Nowhere is the disconnect more obvious than in the eagerness to announce new policies, which turn out to be disastrous upon implementation. Eventually, after a long period of bluster and denying stark realities that are obvious to everyone except the ideological dinosaurs that created the policies in the first place, the government reluctantly backs off. By then, of course, the damage has been done.
The onerous tourism regulations introduced by Home Affairs Minister Malusi Gigaba are a case in point. From the outset, the tourism industry warned that they would be hugely damaging. Yet these pleas were ignored and the regulations implemented, costing South Africa billions in tourism revenue and an estimated 5 000 jobs before they were scrapped more than a year later.
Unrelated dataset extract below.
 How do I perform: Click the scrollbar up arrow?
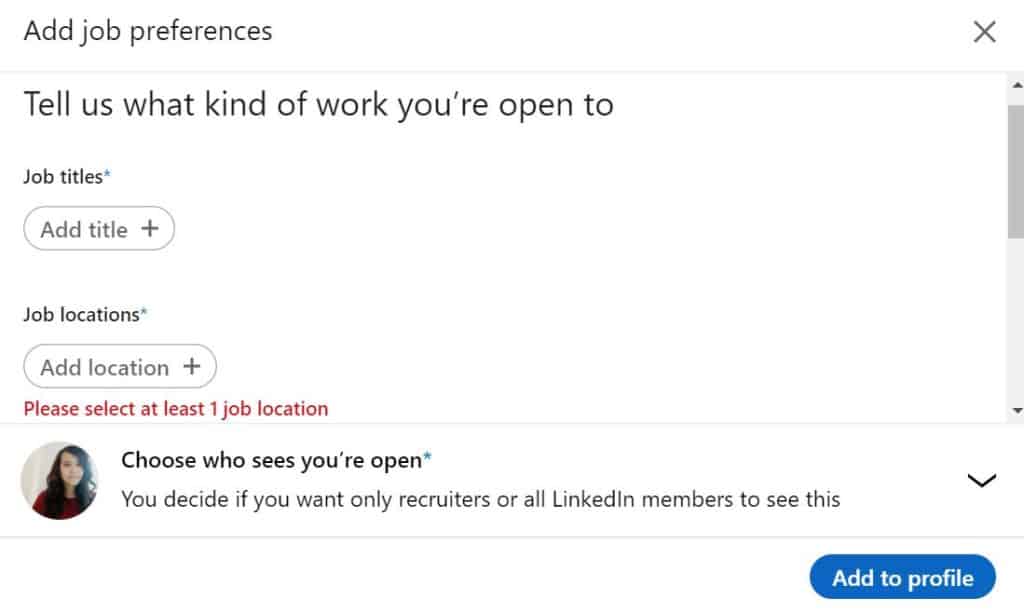[x=1016, y=86]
This week Higher Education and Training Minister Blade Nzimande gazetted a surprise proposal on the future of the incompetent and corruption-riddled Setas — the 21 sector education and training authorities — which will in effect strip them of their current operational role. It is a belated acknowledgement, a mere dozen or so years too late, that these bodies charged with ensuring a steady stream of skilled labour across SA industry, have been a hopeless failure.
Despite the Setas getting more than R13 billion of annual funding, research shows that about 44% of SA’s unemployed cannot find a job because they lack the skills and qualifications employers want. This in a country where it is estimated that there are half a million vacant positions that cannot be filled because workers with the appropriate skills are not available.
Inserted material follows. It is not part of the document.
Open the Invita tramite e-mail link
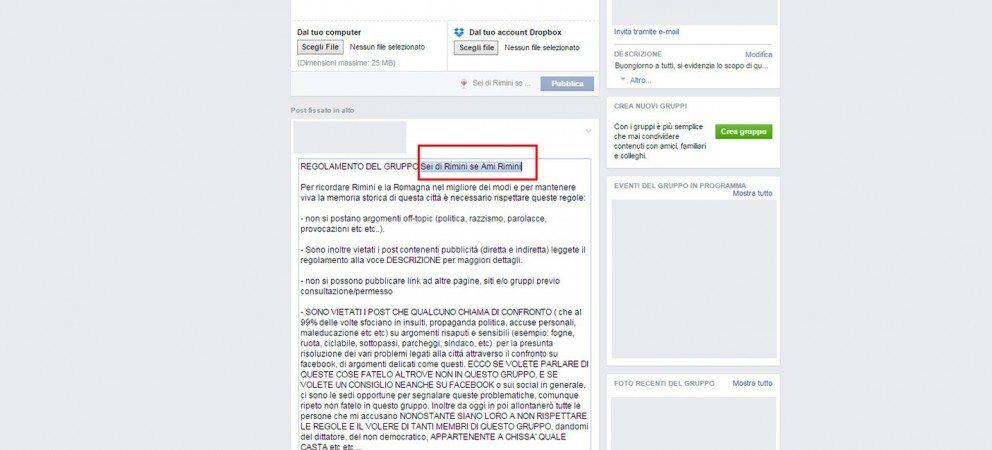992x450 pixels. (647, 32)
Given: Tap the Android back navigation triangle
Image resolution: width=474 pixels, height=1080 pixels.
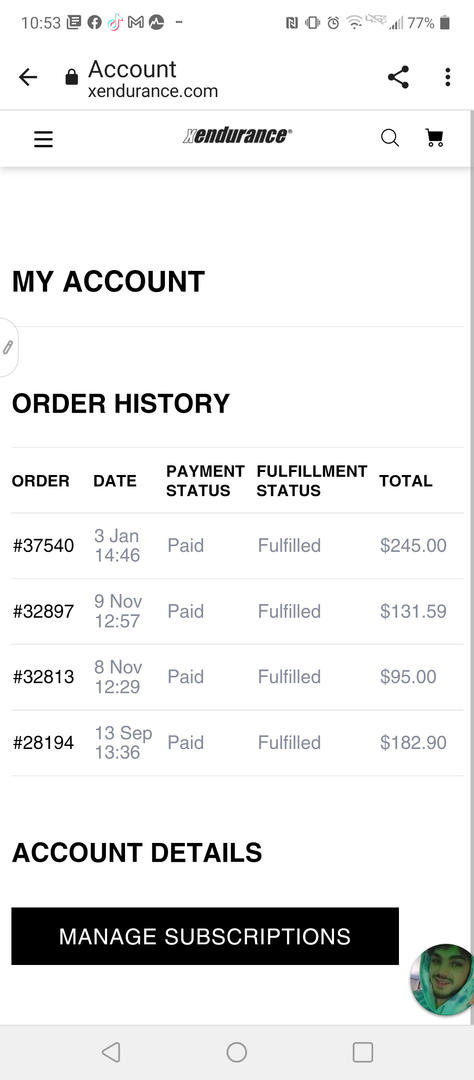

Under Nzimande’s out-of-the blue proposal, 40% of the money flowing to Setas from the compulsory payroll levy that larger businesses pay, will now be diverted from sectoral training to a National Skills Fund. This fund will be centrally administered. In other words it will become the ministry’s own endlessly replenishable piggy bank.
The intentions are clear, albeit unstated. Already the Setas are being stripped of R1.2 billion from their budgetary underspend, to help cover the costs of the government’s foolish promise that there would be no university fee increases in 2016. Once the skills fund is operational, the temptation will be irresistible to continue bailing out an already cash-strapped university sector reeling under demands for “free” education, instead of training the apprentices and industrial workers that the Setas were set up to do.
These problems with tourism and training have had disastrous economic effects. However, they pale into insignificance when one contemplates the pain that is in store for the SA economy if the government persists with the folly that is the Protection of Investment Bill, which was passed in the National Assembly this week and now goes to the Council of Provinces for ratification.
The Bill, when enacted, will replace the bilateral investment treaties concluded with mainly European countries that are now expiring and not being renewed. It removes foreign investors’ right of recourse to international arbitration for the settlement of disputes and gives government the room it says it needs for investment regulation in the public good.
What European and American investors worry about, based on the government’s increasingly dirigiste tendencies, is a waning commitment to protecting property rights, the threat of expropriation, and pressure to meet a vague but always growing demand for “transformation”.
The chair of the EU Chamber of Commerce in SA, Stefan Sakoschek, was unusually blunt in an interview with the Financial Mail last week. “New investment decisions have been put on hold. And serious disinvestment decisions are next on the agenda.”
This is not mere posturing. Investors are already voting with their feet. Foreign direct investment in developing economies grew by about 2% last year. Except for SA. Here it dropped by 31% to $5.8 billion.
For now, Trade and Industries Minister Rob Davies is adamant that the Bill will benefit SA’s foreign direct investment flows. He is no less delusional than his cabinet colleagues Gigaba and Nzimande have proved to be. Expect a U-turn down the road but only after we’ve taken another economic drubbing.